Interestingly, just a verse earlier, Paul reminds us of the sobering reality that we are saved by grace through the gift of faith, not the strength of our own theological prowess or pull-myself-up-by-my-bootstraps, “can-do” optimism. There is no amount of self-help literature, meditative yoga, or American patriotism that can yank us out of the muck of our depravity. We are just plain sunk. Apart from him I can do nothing (John 15:5).

So how are we to read this declaration that we are God’s workmanship? If all the good in us comes from grace, what does this identity mean? Are we valuable? As Joe Rigney once said, “I know God loves me, but does He like me?”

It’s notable that the Greek word rendered as “workmanship” here in Ephesians is poiema, from which we can clearly see our English word poem. When Paul encourages the church at Ephesus that they are “God’s poiema” created “in Christ Jesus”, we must recall what the Apostle John called Christ at the beginning of his gospel: the Word (“In the beginning was the Word…“).

So, quite truly and wondrously, we are the poetry of God created by the Word of God. We are His poiema created in Christ Jesus for good works. One cannot help but remember the glorious image of the great lion Aslan, singing all of Narnia into existence, creating from nothing the majestic symphony of space, the living splash of Nature’s color, the taste of golden water and the scent of purple skylines. All of creation, with man and woman as its crown jewels, is woven together into a grand and passionately wild poem by the even grander and wilder God who penned it. The ink of God’s poetic effort is the living and breathing dreams and glories of man. We are God’s poiema created in Christ Jesus. Majesty upon majesty.

As David wrote in Psalm 19:

The heavens declare the glory of God,
    and the sky above proclaims his handiwork.
Day to day pours out speech,
    and night to night reveals knowledge.
There is no speech, nor are there words,
    whose voice is not heard.
Their voice goes out through all the earth,
    and their words to the end of the world.
In them he has set a tent for the sun,
which comes out like a bridegroom leaving his chamber,
    and, like a strong man, runs its course with joy.”

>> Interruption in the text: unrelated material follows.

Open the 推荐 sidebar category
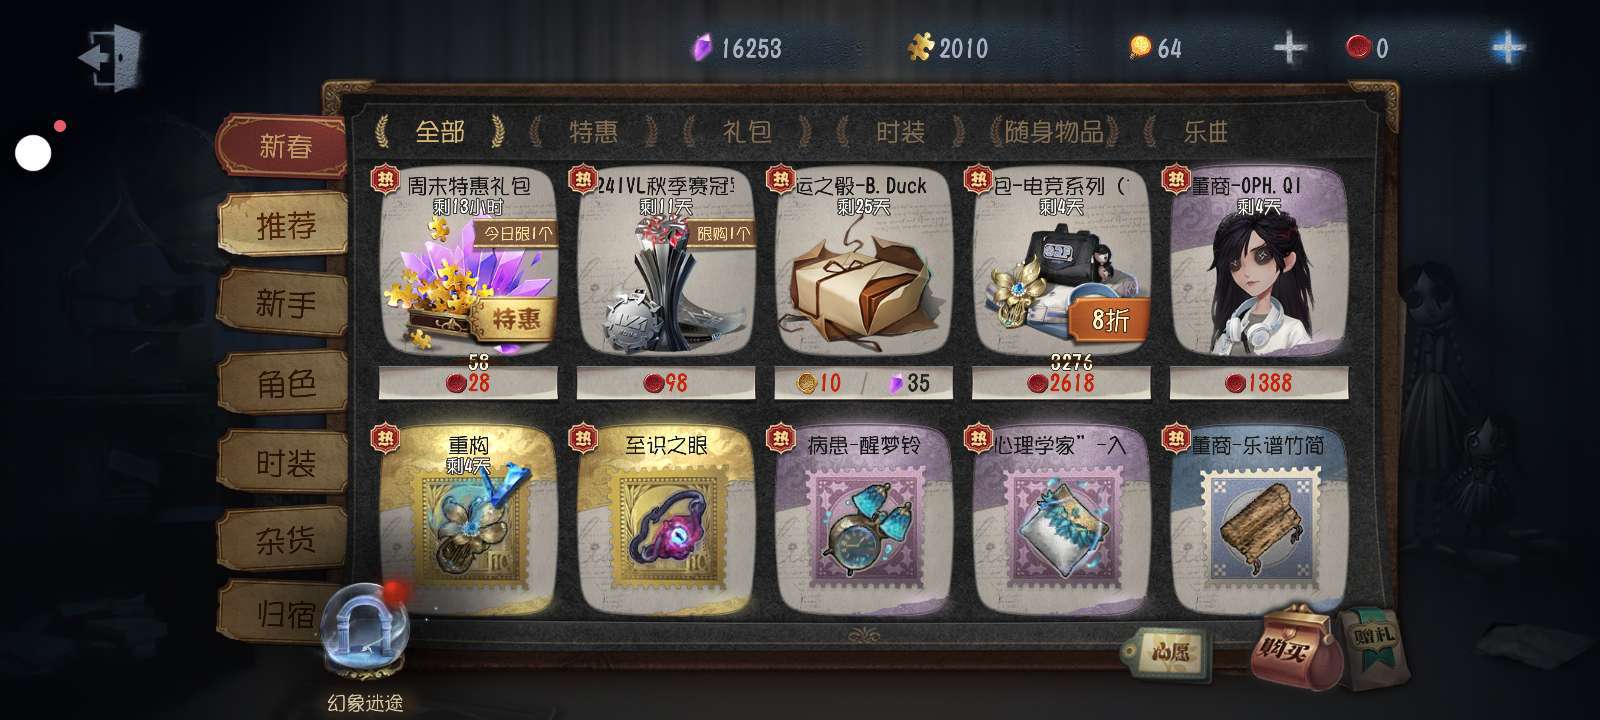pyautogui.click(x=285, y=226)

The poetry of God flames out through all the earth. Observe the fullness of His glory as it is declared in this passage: the sun comes out like a bridegroom, coming for his bride, running his course with joy. Every sunrise, then, is a beautiful picture of the Great Bridegroom pursuing His bride down the cosmic aisle of the skies and clouds, chasing after her well into the night (as every groom ought).

As Victorian poet Gerard Manly Hopkins puts it:

“The world is charged with the grandeur of God / It will flame out like shining from shook foil”

All of creation is charged with God’s grandeur, an electric livewire coursing deep into our veins. We are not a dull, lifeless poem, stuck in the pages of a bedraggled, spine-torn anthology in my English classroom. We are a living, spoken, adrenaline-pumping poem uttered by the very breath of God. We are His workmanship, His craft, the diamonds carved from coal, man from dust, woman from bone.

So, yes. God likes us. We are His poem. God passionately pursues us and love us because we are crafted by His hands and His Word, made in His very image. We are the clay of a dedicated, careful Potter. We are the rhymes and notes of a marvelous Poet. We are His workmanship, created in Christ Jesus. May we learn to live this way.

As Doug Wilson once noted, it is no wonder the first recorded words of human history were poetry: “This at last is bone of my bones and flesh of my flesh” (Gen. 2:23).